So you see, while Samuel West may have had to play a minor role in the American Revolution and the formation of the new United States of America, it was nevertheless a crucial role.
Now this is all very interesting, but I am more interested in learning about West as a human being. What comes down to us about Dr. West, above all other aspects of his personality, is that he was somewhat eccentric. The historian Francis Baylies has recorded how absent-minded Dr. West was, saying:
“During the session of the Convention Dr. West spent many of his evenings abroad. He generally returned with his pockets filled with fine handkerchiefs, silk stockings, silk gloves, small pieces of cambric, and many other articles which could, without attracting attention, be slipped into his pocket. His distress, on discovering them, was ludicrous; for, aware of his absence of mind, he supposed that he might have taken these articles unconsciously and without the consent of the owners, but his fellow-boarders generally contrived to convince him that they were designed as presents, — which was the truth.”
Many other examples of Dr. West’s absent-mindedness have been recorded. He was known to arrive at the church on horseback, and stop at the horse-block so that his wife could get down from the pillion behind him, only to find that his wife wasn’t there; he had forgotten to wait for her, and had left her at home.
On another occasion, Dr. West’s horse came running up to the house of another minister, one Dr. Sanger, in another town; the horse had on a saddle, but Dr. West was not on the horse. So Dr. Sanger and some boys living in his house went back to look for Dr. West, figuring that the horse must have thrown him. They found him sitting in the middle of the road, in deep thought, and asked him, “Is it you, Dr. West? How come you’re sitting in the middle of the road?” To which he is said to have replied, “Yes, I suppose it is I, and I suppose the beast has thrown me.” This particular anecdote was recorded by one Charles Lowell, who was one of the boys living with Dr. Sanger at the time.

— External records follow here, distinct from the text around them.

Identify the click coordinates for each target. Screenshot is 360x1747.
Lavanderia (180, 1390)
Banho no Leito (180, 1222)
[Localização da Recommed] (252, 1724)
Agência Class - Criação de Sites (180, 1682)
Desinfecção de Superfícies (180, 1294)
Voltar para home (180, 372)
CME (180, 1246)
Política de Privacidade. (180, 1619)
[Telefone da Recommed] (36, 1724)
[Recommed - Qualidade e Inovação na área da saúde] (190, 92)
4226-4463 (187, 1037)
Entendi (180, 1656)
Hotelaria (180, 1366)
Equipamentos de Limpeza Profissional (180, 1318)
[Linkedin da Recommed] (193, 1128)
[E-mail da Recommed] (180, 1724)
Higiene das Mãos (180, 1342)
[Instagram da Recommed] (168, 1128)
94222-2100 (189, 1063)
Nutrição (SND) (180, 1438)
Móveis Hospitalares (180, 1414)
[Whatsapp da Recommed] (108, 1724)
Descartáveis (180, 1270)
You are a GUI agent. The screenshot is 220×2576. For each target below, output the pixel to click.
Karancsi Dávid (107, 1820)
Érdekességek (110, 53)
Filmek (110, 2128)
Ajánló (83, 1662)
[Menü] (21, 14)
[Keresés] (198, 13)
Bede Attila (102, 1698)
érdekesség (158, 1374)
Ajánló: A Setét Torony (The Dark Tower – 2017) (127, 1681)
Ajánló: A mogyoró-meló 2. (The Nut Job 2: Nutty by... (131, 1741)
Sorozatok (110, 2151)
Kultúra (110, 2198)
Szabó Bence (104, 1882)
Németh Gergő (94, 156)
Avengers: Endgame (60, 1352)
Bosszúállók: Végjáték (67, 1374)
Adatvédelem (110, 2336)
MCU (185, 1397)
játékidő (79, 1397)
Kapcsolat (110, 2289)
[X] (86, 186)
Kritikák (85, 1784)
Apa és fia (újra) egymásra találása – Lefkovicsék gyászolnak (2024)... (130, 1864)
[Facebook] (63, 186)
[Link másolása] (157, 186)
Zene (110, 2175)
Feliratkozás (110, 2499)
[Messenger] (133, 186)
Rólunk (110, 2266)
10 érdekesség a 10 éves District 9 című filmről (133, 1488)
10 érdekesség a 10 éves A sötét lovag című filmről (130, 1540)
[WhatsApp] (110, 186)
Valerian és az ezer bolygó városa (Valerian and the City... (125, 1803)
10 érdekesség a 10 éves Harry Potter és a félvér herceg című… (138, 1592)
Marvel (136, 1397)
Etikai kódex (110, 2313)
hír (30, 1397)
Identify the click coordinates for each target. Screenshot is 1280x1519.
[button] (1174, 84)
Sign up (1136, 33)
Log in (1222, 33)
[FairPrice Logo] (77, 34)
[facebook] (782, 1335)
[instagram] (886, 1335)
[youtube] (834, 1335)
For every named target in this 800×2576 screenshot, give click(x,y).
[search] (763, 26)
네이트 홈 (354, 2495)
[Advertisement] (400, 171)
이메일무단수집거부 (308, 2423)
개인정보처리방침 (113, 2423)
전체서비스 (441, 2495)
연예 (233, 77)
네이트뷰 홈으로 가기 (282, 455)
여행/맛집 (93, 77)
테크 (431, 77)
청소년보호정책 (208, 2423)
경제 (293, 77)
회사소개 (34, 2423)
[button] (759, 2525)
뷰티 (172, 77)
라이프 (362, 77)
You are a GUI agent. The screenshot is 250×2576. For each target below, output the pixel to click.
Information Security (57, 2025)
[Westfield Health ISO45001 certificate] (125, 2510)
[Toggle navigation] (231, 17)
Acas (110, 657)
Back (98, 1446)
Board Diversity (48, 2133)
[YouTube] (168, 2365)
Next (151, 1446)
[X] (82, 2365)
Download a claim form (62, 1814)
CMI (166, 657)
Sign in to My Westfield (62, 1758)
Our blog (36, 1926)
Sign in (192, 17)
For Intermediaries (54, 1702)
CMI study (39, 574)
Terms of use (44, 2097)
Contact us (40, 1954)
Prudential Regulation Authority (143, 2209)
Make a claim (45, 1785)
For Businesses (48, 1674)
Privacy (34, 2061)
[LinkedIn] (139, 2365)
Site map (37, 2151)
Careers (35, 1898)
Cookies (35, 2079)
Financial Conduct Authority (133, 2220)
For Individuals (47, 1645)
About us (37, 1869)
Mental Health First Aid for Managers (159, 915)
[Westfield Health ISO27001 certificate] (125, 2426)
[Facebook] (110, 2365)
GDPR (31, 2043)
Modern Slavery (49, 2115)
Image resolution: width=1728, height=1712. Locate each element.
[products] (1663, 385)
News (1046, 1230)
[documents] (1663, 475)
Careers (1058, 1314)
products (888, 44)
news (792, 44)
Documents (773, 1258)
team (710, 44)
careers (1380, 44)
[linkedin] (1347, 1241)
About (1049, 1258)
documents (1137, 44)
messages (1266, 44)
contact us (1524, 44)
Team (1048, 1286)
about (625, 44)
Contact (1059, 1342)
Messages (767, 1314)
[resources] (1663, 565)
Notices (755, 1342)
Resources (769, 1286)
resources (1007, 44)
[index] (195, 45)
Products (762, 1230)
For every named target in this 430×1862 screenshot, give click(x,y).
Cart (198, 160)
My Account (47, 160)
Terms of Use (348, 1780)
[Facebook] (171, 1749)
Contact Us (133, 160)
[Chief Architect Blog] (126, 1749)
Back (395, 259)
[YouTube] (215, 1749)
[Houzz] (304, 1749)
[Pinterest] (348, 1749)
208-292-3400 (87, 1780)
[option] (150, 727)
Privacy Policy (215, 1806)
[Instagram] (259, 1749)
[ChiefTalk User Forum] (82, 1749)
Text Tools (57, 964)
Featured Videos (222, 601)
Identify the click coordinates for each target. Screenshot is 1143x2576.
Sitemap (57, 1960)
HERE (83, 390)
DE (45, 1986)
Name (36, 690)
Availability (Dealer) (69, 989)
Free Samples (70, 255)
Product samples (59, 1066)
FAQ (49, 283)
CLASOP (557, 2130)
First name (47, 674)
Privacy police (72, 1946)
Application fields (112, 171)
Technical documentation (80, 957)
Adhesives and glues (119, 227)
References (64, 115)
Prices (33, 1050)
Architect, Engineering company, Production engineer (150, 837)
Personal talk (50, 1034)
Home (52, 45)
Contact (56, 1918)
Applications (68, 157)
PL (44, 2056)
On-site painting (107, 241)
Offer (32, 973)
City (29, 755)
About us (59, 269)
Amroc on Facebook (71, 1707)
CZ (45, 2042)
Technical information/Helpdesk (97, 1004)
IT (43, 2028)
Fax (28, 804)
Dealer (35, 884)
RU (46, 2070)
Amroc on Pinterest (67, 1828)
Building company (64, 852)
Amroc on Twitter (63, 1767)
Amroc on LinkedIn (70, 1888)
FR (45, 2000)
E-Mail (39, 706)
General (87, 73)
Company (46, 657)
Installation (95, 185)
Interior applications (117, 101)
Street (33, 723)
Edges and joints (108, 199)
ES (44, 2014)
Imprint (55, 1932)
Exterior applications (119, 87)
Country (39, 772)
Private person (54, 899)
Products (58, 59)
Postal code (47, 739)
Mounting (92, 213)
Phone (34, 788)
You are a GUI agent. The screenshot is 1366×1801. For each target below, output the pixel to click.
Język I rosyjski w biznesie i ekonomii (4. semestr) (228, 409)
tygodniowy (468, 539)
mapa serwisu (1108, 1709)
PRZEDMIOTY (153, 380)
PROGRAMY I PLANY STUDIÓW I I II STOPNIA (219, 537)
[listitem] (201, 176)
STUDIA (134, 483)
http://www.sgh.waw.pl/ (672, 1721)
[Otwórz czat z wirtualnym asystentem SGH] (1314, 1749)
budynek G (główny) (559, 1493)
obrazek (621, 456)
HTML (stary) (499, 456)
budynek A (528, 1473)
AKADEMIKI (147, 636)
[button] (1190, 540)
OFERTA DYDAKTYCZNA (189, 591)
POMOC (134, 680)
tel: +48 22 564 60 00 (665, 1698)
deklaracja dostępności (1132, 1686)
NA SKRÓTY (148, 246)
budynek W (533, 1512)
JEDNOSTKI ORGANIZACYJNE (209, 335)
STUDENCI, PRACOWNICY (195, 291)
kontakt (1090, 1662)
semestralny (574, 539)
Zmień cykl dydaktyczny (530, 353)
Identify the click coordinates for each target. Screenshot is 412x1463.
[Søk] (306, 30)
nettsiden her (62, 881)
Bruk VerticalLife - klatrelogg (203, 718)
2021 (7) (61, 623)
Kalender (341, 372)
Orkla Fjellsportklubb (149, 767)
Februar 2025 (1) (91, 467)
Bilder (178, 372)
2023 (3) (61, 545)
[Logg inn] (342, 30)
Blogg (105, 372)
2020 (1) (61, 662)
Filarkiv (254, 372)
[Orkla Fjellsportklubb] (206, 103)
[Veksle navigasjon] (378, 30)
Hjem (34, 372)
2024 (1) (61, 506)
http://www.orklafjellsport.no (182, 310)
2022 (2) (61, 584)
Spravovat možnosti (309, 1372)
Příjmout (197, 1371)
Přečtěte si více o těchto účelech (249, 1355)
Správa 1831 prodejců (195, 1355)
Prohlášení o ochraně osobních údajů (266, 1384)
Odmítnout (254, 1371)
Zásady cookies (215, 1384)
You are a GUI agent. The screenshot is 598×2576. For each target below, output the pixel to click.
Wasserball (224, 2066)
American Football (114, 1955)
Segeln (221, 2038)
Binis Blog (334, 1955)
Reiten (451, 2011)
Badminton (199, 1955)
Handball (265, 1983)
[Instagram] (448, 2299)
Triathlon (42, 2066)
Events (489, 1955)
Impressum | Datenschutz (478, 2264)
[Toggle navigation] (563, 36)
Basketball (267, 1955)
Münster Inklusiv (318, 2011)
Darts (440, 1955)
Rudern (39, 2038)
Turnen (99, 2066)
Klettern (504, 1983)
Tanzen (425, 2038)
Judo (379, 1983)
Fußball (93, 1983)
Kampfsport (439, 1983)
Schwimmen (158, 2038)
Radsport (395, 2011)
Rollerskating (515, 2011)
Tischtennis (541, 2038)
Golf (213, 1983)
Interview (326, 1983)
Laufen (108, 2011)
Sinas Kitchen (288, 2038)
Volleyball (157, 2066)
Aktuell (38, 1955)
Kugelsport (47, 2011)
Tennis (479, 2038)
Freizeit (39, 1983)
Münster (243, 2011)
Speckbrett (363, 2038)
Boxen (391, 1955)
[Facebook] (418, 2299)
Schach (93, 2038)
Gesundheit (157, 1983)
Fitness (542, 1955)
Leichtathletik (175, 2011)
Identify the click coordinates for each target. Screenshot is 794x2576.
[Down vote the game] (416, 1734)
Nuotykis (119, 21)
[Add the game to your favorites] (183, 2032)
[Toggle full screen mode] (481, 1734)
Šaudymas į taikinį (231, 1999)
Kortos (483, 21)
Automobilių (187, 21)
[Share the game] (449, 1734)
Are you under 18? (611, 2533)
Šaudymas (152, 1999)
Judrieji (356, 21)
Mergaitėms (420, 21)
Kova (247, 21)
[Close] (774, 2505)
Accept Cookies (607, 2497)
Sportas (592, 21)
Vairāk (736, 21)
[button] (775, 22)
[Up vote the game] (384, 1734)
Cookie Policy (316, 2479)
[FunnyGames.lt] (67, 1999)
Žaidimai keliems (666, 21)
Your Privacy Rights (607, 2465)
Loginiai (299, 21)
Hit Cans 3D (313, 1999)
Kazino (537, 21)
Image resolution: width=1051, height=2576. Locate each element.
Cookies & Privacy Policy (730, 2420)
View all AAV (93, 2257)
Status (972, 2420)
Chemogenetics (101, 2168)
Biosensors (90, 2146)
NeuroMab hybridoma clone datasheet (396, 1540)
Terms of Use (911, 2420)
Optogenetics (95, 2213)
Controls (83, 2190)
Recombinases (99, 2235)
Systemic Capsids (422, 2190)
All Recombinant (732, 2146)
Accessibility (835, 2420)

People who met him remembered Dr. West’s “eccentricity and roughness,” and his “oddity of manners.” It is easy to remember such personal quirks, but I want to know more about who Dr. West was as a human being. And the historical record does give us a more rounded view of who he was as a human being. The following anecdote was recorded by John Morison:
“[Dr. West’s] metaphysical investigations must have colored all his thoughts. He usually preached without notes, and was always prepared. Once, when in Boston, during the latter part of his life, he was invited by Dr. Clarke, of the First Church, to preach for him. About an hour before the services were to commence, Father West requested his friend to give him a text. At this Dr. Clarke was alarmed, and asked if it were possible that he was going to preach without notes, and with no other preparation. ‘Come, come,’ said Father West, ‘it is my way, give me a text.’ Dr. Clarke selected Romans ix. 22: ‘What if God, willing to show his wrath, and to make his power known, endured with much long-suffering the vessels of wrath fitted to destruction.’ Dr. West looked over the Bible a few minutes, turning down leaves here and there, and then went into the church, where he preached a cogent, logical discourse, an hour and twenty minutes long, on that perplexing subject. The strong men of the congregation were intensely interested, and Dr. Clarke, on coming from the pulpit, exclaimed, ‘Why, Father West, it would have taken me three months to prepare such a discourse.’ ‘Ha, ha,’ was the reply, ‘and I have been studying it twenty years.’ ”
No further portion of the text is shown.